Le gouvernement du Burkina Faso a fermement rejeté un rapport attribué à l’ONG Human Rights Watch, publié le 2 avril 2026 et portant sur la situation des droits humains entre 2023 et 2025. Les autorités dénoncent un document « sans fondement », qui repose sur des « conjectures et allégations graves ».
Par Elie Fagnaan
Dans une déclaration officielle, le gouvernement burkinabè affirme ne pas être surpris par ce qu’il qualifie d’«agissements récurrents » de l’organisation.
Il lui reproche une absence de représentation locale et une méconnaissance du terrain burkinabè. Les autorités accusent également l’ONG de s’appuyer sur des sources partiales et non vérifiées.

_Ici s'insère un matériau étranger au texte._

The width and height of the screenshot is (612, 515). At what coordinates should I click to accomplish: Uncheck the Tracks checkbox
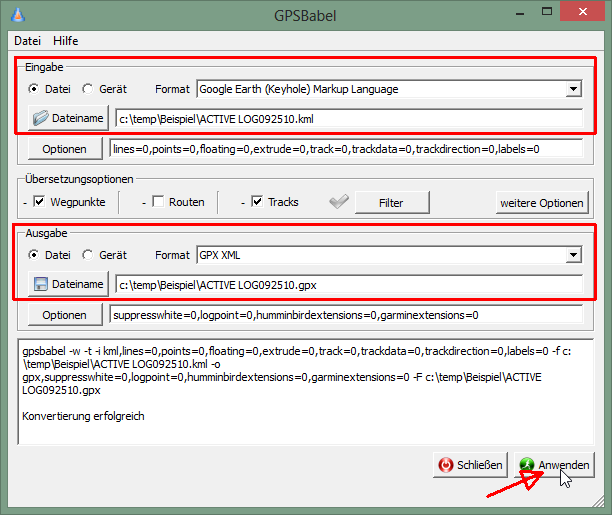point(257,202)
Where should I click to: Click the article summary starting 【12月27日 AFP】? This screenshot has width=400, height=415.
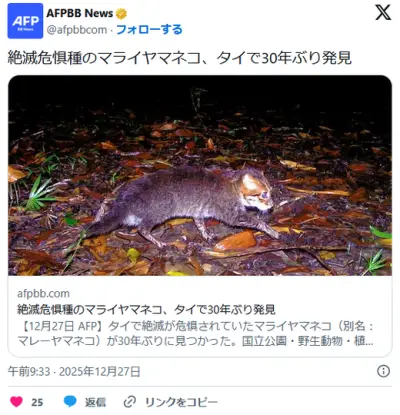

Le rapport est présenté par le gouvernement comme un document biaisé, visant à nuire à l’image du pays.
Il dénonce une tentative de « diabolisation » des forces de défense et de sécurité ainsi que des Volontaires pour la défense de la patrie (VDP).
Selon les autorités, ces accusations participeraient d’une stratégie de déstabilisation orchestrée par des acteurs étrangers.
Le gouvernement établit un lien entre ce qu’il considère comme des campagnes de désinformation et des intérêts « impérialistes » opérant dans la région du Sahel.
Il accuse ces acteurs de chercher à détourner la responsabilité des violences terroristes en les imputant aux forces nationales.
Face à ces critiques, les autorités se disent « sereines » et réaffirment leur engagement dans la lutte contre le terrorisme.
Elles assurent que les opérations militaires sont conduites dans le respect des lois nationales et des engagements internationaux en matière de droits humains.
Enfin, le gouvernement rappelle que la sécurité demeure une priorité nationale. Il se dit déterminé à poursuivre ses efforts contre les groupes armés, tout en se réservant le droit de répondre à toute action jugée hostile à la souveraineté du Burkina Faso.